> **ASSIGNED TASK**: Each record below should be returned word for word, with no pictures included.

(Records from a data source)
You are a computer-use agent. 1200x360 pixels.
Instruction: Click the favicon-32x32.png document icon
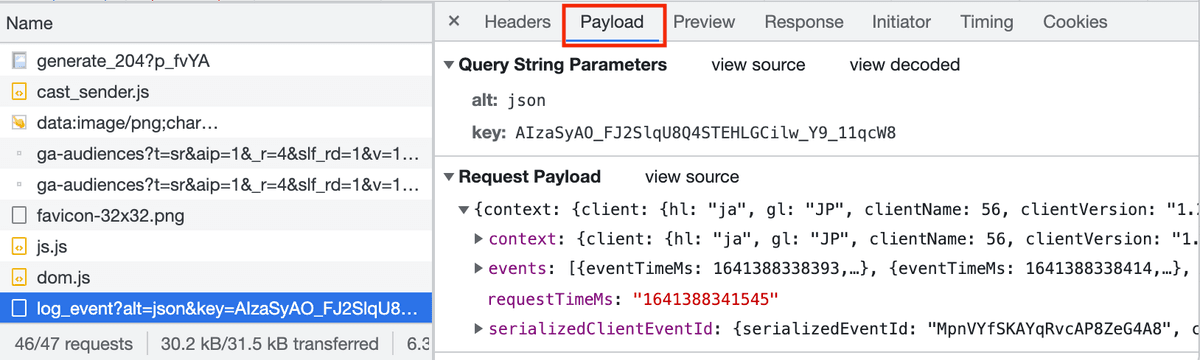pyautogui.click(x=19, y=215)
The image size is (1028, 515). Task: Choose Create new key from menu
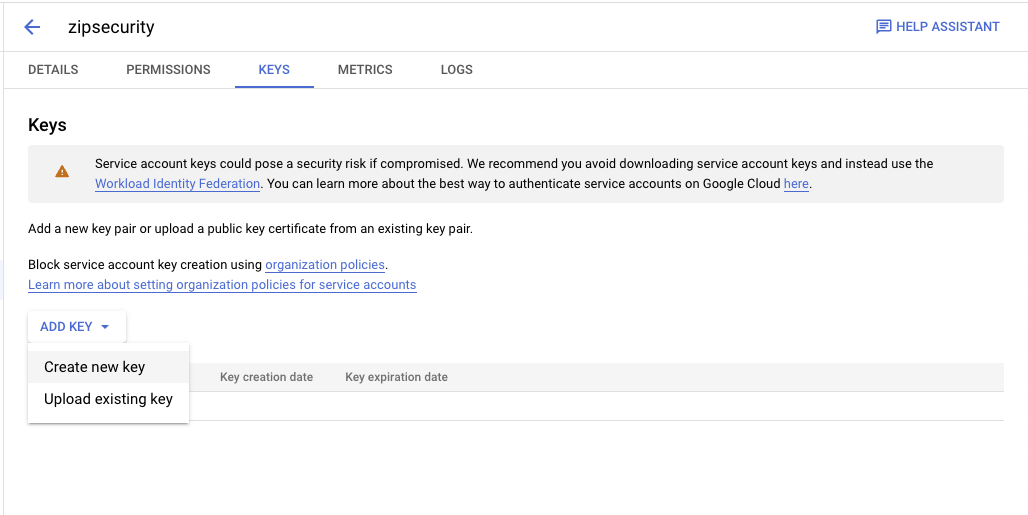pos(95,367)
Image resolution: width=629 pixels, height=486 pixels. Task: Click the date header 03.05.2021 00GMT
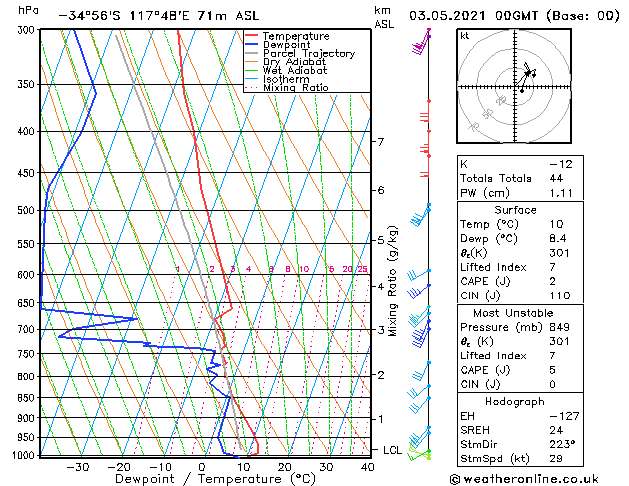[x=474, y=16]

> **ANSWER TO THIS EXERCISE**:
You are a computer-use agent. 1200x360 pixels.
Instruction: Click the favicon-32x32.png document icon
pyautogui.click(x=19, y=215)
The image size is (1028, 515). Task: Choose Create new key from menu
pos(95,367)
Image resolution: width=629 pixels, height=486 pixels. Task: Click the date header 03.05.2021 00GMT
[x=474, y=16]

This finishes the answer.